Free, bound, and conjugated phenolic acids and flavonoids in SB berries (mg/kg of dry matter)

The total amount of extracted and characterized phenolic compounds was 2,054.4 mg/kg for the TEM, 454.3 mg/kg for US10, and 1,369.7 mg/kg for US15. Although neither UAE gave as high of a result as the TEM, a 201.5% increase was seen with the US15 compared to US10. Compared to the 1 hr TEM, the 15 min UAE extracted 66.7% of the phenolic compounds in a quarter of the time. This shows that US is an efficient method to extract phenolic compounds in less time.

For all extractions, Figure 1 shows the predominant fraction extracted was conjugated glycosides representing 80% of phenolic compounds extracted with TEM, 56.6% for US10, and 86.7% for US15. Conjugated esters represented 4.9% of phenolic compounds for TEM, 7% for US10, and 5% for US15. Only phenolic acids were found in bound form with this fraction representing 9.8% of phenolic compounds for TEM, 11.6% for US10, and 4.0% for US15. Free phenolic compounds represented 5.3% of phenolic compounds extracted for TEM, 24% for US10, and 4.3% for US15.

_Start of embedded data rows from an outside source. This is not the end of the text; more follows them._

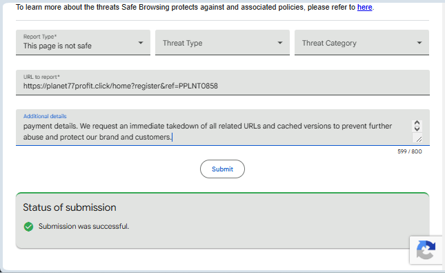
Task: Click the textarea resize grip handle
Action: pos(417,138)
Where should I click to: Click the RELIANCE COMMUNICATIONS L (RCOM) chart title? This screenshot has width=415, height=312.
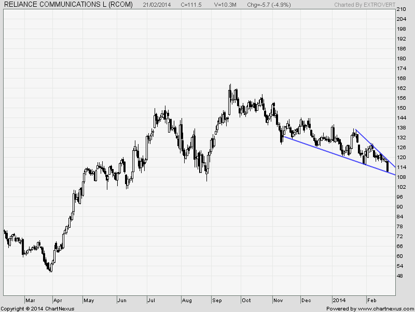67,5
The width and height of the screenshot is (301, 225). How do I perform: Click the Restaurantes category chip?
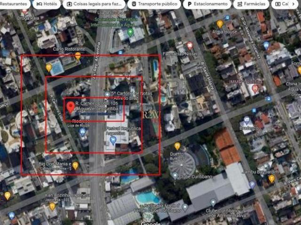point(14,4)
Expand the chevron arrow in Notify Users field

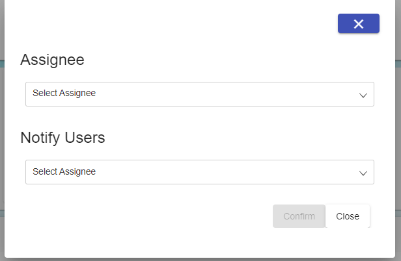[x=363, y=173]
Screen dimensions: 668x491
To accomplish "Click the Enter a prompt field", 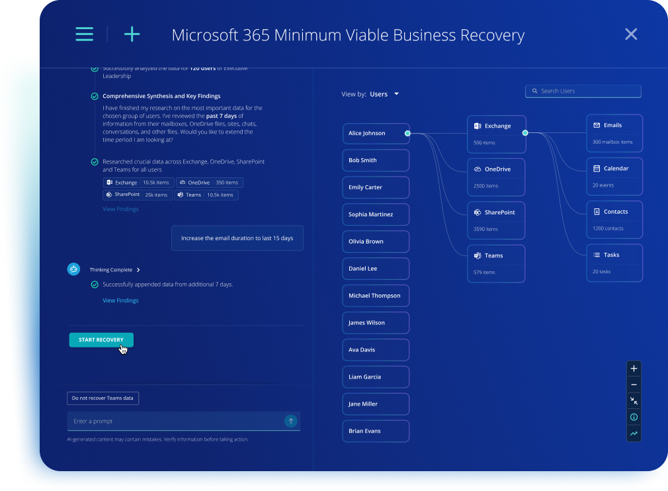I will point(165,421).
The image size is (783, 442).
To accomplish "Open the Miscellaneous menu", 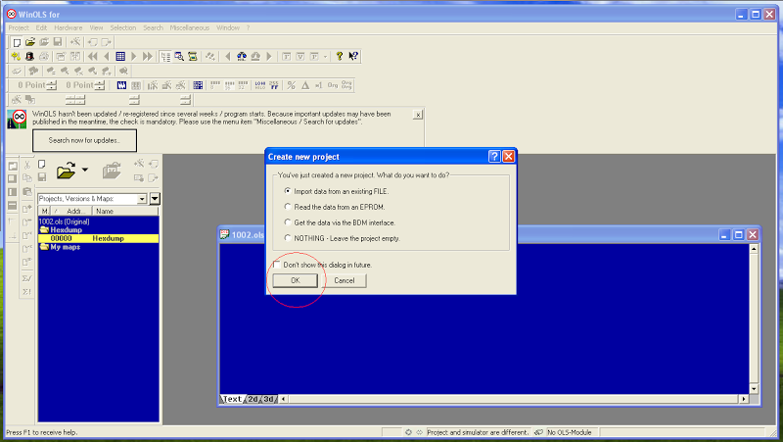I will coord(190,27).
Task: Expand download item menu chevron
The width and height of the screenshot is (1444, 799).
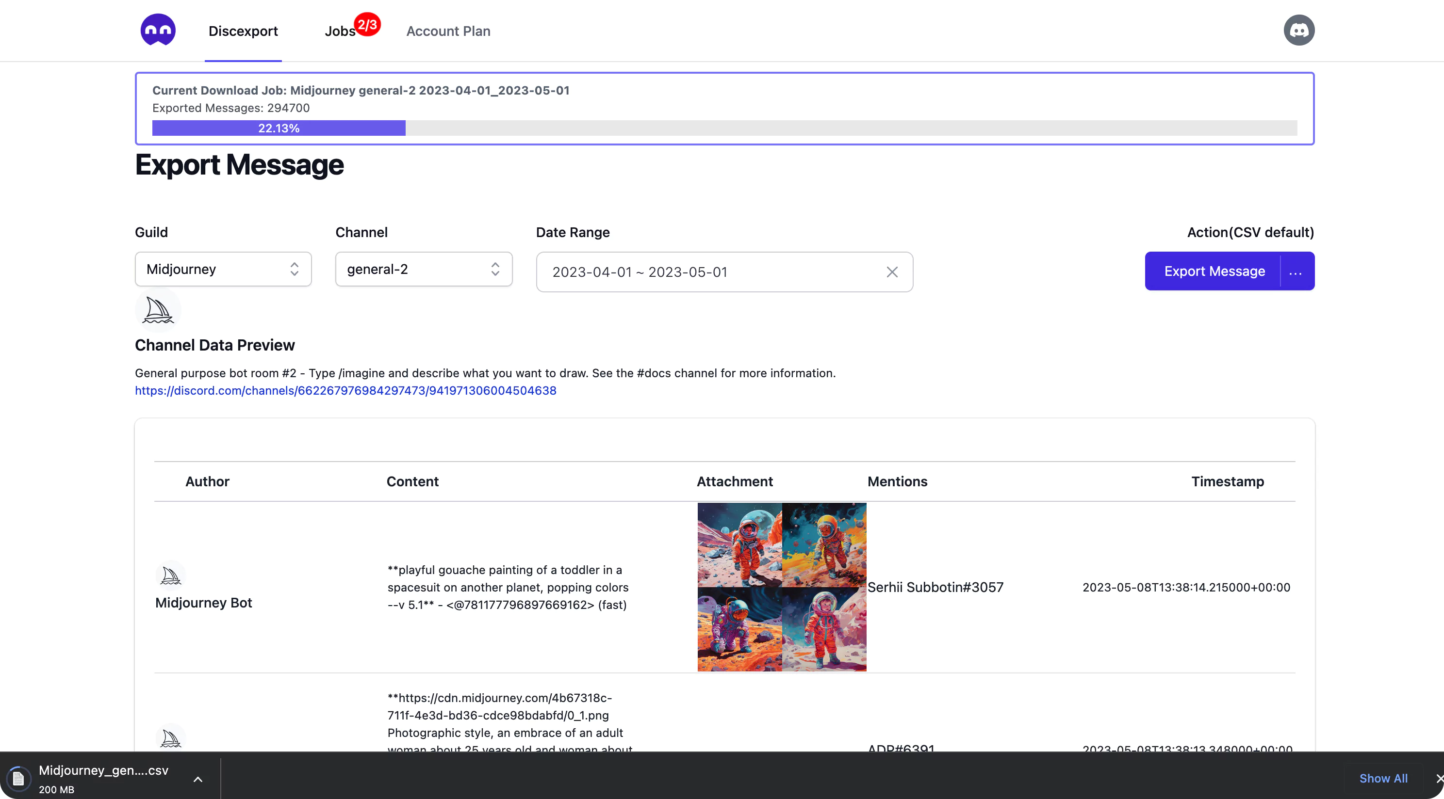Action: coord(198,779)
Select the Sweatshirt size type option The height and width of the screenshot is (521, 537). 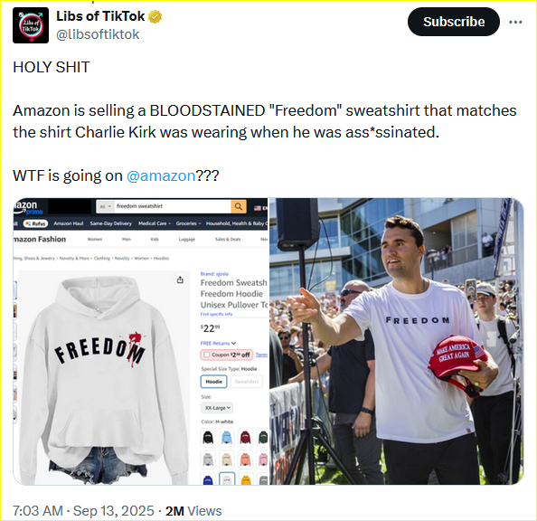point(247,382)
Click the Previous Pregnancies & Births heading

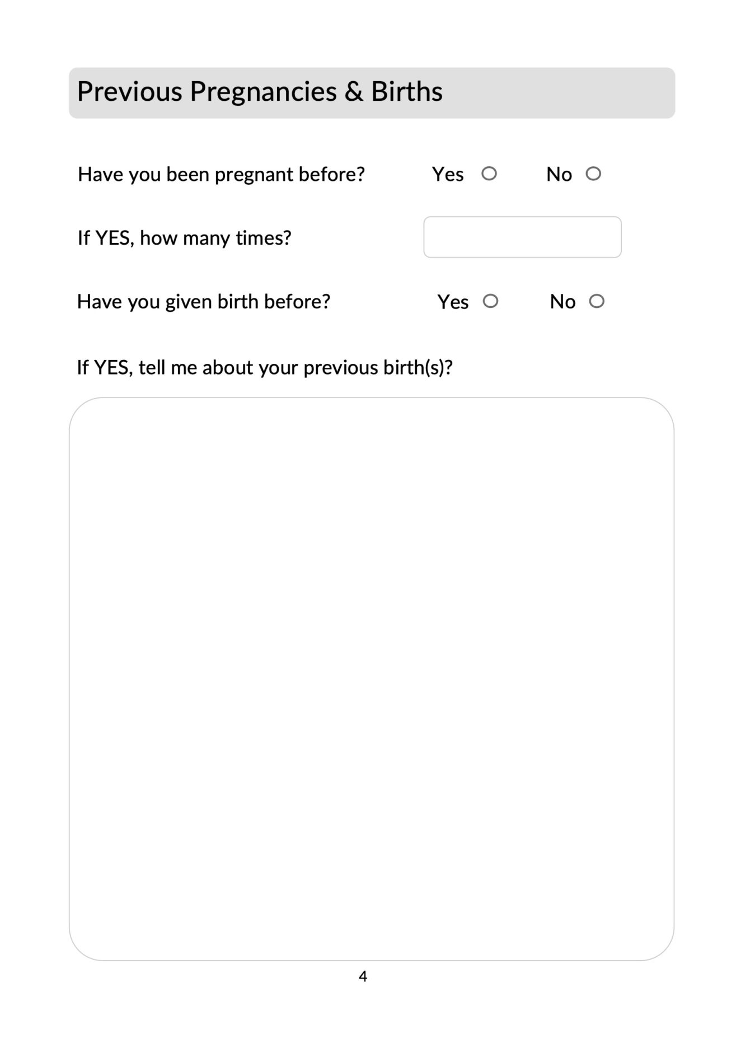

Gallic acid was the main phenolic identified in the glycoside conjugated fraction (1,492.7 ± 184.5 mg/kg for TEM, 212.1 ± 2.9 mg/kg for US10, 1,080.1 ± 48.5 mg/kg for US15). Other phenolic acids identified in the conjugated glycoside fraction were vanillic acid (52.5 ± 27.5 mg/kg) and P-coumaric acid (3.4 ± 0.9 mg/kg) for TEM, protocatechuic acid (25.3 ± 0.1 mg/kg) and vanillic acid (19.4 ± 5.8 mg/kg) for US10. Only gallic acid was identified in this fraction for US15. Identified glycoside conjugated flavonoids were kaempferol (68.6 ± 9.0 and 85.4 ± 9.2 mg/kg) and quercetin (26.5 ± 3.7 and 21.4 ± 2.9 mg/kg) for TEM and US15, respectively. No flavonoids were found in this fraction for US10.

Ester conjugated phenolic acids extracted and identified were ferulic acid (33.9 ± 7.0, 11.9 ± 2.7 and 31.6 ± 0.1 mg/kg), protocatechuic acid (24.8 ± 5.0, 6.9 ± 1.2 and 11.7 ± 2.8 mg/kg), p-coumaric acid (7.2 ± 3.2, 2.7 ± 0.8 and 7.8 ± 0.4 mg/kg) and vanillic acid (2.0 ± 0.8, 0.7 ± 0.1 and 0.7 ± 0.4 mg/kg) for TEM, US10 and US15, respectively. Rutin was the only ester conjugated flavonoid extracted and identified in all extraction methods, 32.5 ± 5.5 mg/kg for TEM, 10.0 ± 1.1 mg/kg for US10, and 16.2 ± 0.6 mg/kg for US15.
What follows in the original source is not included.